ACTIVITY =
In the listing below, print exactly the lines between the line holding "This screenshot has width=563, height=580." and the line holding "Screen dimensions: 2576x911", inclusive, and no more.

================

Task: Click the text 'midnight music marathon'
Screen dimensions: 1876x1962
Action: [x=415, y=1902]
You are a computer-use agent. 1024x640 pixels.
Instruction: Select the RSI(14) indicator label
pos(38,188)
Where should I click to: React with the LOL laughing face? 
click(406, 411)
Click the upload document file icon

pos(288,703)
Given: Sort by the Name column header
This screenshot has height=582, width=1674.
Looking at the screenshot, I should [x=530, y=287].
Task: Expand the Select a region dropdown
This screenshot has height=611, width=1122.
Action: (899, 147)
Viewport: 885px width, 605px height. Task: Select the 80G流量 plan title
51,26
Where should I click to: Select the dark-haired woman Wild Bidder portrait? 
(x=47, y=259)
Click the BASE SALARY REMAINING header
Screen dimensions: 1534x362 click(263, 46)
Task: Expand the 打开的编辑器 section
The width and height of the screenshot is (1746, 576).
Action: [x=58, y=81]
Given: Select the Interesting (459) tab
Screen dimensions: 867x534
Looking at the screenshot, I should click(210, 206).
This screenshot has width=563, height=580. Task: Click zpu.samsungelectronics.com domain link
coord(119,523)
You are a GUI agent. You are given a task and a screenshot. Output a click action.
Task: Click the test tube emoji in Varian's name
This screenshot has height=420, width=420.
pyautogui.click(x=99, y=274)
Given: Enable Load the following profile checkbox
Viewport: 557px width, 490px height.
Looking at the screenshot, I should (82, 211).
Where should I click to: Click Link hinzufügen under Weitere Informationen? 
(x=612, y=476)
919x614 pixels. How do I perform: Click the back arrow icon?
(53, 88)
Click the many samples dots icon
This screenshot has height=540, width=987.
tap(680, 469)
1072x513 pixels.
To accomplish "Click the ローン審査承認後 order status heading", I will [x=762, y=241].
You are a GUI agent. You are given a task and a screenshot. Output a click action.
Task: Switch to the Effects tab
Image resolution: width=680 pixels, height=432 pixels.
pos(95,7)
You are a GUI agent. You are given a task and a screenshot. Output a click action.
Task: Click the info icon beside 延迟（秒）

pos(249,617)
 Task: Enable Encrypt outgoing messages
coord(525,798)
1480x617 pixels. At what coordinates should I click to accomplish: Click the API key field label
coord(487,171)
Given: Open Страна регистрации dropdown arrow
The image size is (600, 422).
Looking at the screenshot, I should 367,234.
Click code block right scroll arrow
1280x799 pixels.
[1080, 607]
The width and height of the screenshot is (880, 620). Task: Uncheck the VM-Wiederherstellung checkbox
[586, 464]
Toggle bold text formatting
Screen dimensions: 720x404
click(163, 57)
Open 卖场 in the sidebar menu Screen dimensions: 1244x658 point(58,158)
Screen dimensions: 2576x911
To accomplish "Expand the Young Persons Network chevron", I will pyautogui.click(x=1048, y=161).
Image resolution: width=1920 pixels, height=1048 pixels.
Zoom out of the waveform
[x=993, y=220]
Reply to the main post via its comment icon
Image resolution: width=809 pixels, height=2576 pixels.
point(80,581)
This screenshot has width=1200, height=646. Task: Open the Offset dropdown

================

TASK RESPONSE =
This screenshot has width=563, height=580. Task: Click zpu.samsungelectronics.com domain link
coord(119,523)
You are a GUI agent. You are given a task and a screenshot. Output a click action.
Task: Click the test tube emoji in Varian's name
This screenshot has height=420, width=420.
pyautogui.click(x=99, y=274)
Given: Enable Load the following profile checkbox
Viewport: 557px width, 490px height.
Looking at the screenshot, I should (82, 211).
Where should I click to: Click Link hinzufügen under Weitere Informationen? 
(x=612, y=476)
919x614 pixels. How do I perform: Click the back arrow icon?
(53, 88)
Click the many samples dots icon
This screenshot has height=540, width=987.
tap(680, 469)
1072x513 pixels.
To accomplish "Click the ローン審査承認後 order status heading", I will [x=762, y=241].
You are a GUI agent. You are given a task and a screenshot. Output a click action.
Task: Switch to the Effects tab
Image resolution: width=680 pixels, height=432 pixels.
pos(95,7)
You are a GUI agent. You are given a task and a screenshot. Output a click action.
Task: Click the info icon beside 延迟（秒）

pos(249,617)
 Task: Enable Encrypt outgoing messages
coord(525,798)
1480x617 pixels. At what coordinates should I click to accomplish: Click the API key field label
coord(487,171)
Given: Open Страна регистрации dropdown arrow
The image size is (600, 422).
Looking at the screenshot, I should 367,234.
Click code block right scroll arrow
1280x799 pixels.
[1080, 607]
The width and height of the screenshot is (880, 620). Task: Uncheck the VM-Wiederherstellung checkbox
[586, 464]
Toggle bold text formatting
Screen dimensions: 720x404
click(163, 57)
Open 卖场 in the sidebar menu Screen dimensions: 1244x658 point(58,158)
Screen dimensions: 2576x911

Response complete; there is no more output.